The technical core is a deterministic isolation scheme that works for graphs embedded on constant‑genus surfaces. The authors first transform any combinatorial embedding of a bipartite graph G on a genus‑g surface into a “genus‑g grid graph” G′′ using a sequence of log‑space, matching‑preserving reductions. This transformation handles both orientable and non‑orientable cases; the latter is reduced to the orientable case via a double‑cover construction that does not increase space requirements.
On the resulting grid graph, they construct a family W = {w₁,…,w_{4g+1}} of polynomially bounded weight functions, each computable in log‑space. The family is designed so that for every simple cycle C in G′′ there exists some wᵢ∈W whose circulation (alternating sum of edge weights along C) is non‑zero. The cycles are classified into three topological types: (a) surface‑non‑separating cycles, (b) surface‑separating cycles that stay entirely inside the fundamental polygon, and (c) surface‑separating cycles that cross the polygon boundary. Algebraic topology guarantees that a non‑separating cycle must intersect an odd number of polygon sides, which yields 2g weight functions (W₁) handling type (a). Type (b) cycles behave like planar cycles, so the planar isolation weight from DKR08 (the single weight w) suffices. Type (c) cycles alternate “entering” and “exiting” the polygon; another 2g weight functions (W₂) capture this alternation. Because g is a constant, a linear combination of the weights—e.g., Σ_{i} wᵢ·(n^{c})^{i} for a fixed constant c—produces a single weight function w* whose circulation is non‑zero on every cycle.

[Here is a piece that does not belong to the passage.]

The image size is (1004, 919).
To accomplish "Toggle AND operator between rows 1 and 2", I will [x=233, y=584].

A key lemma (Lemma 1, originally from DKR08) states that if all circulations are non‑zero, then the minimum‑weight perfect matching is unique. Hence, under w* the graph has a uniquely isolated minimum‑weight perfect matching. This deterministic isolation enables the authors to reduce Decision‑BPM and Unique‑BPM to the SPL‑complete problem of checking whether a matrix determinant is 0 or 1 under the promise that it is one of those two values. Consequently, both decision problems lie in SPL, and by known inclusions also in ⊕L, Modₖ L, C_=L, PL, and NC².
For the search problem, the authors use the SPL oracle to compute the determinant of appropriately constructed matrices and to extract the unique minimum‑weight perfect matching, thereby placing Search‑BPM in FL^SPL.

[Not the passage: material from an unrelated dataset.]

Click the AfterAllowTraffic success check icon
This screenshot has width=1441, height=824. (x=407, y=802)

The paper also discusses related work: the isolating lemma of Mulmuley‑Vazirani‑Vazirani, previous deterministic isolation for planar bipartite graphs (DKR08), and parallel algorithms (NC²) for matching on low‑genus graphs. The novelty lies in extending deterministic isolation from planar to constant‑genus surfaces, providing a log‑space algorithmic framework that leverages algebraic topology (Z₂‑homology, fundamental polygons) to guarantee non‑zero circulations for all cycle types.
In summary, the authors achieve three main contributions:
- A log‑space, deterministic isolation weight function for bipartite graphs on constant‑genus surfaces.
- Upper bounds placing Decision‑BPM, Unique‑BPM in SPL (hence in several counting classes) and Search‑BPM in FL^SPL.
- A systematic reduction pipeline (embedding normalization → grid embedding → weight construction) that preserves matching structure and operates within logarithmic space.
These results advance our understanding of the space complexity of matching problems beyond planar graphs, showing that even with modest topological complexity the problems remain within low‑space counting classes.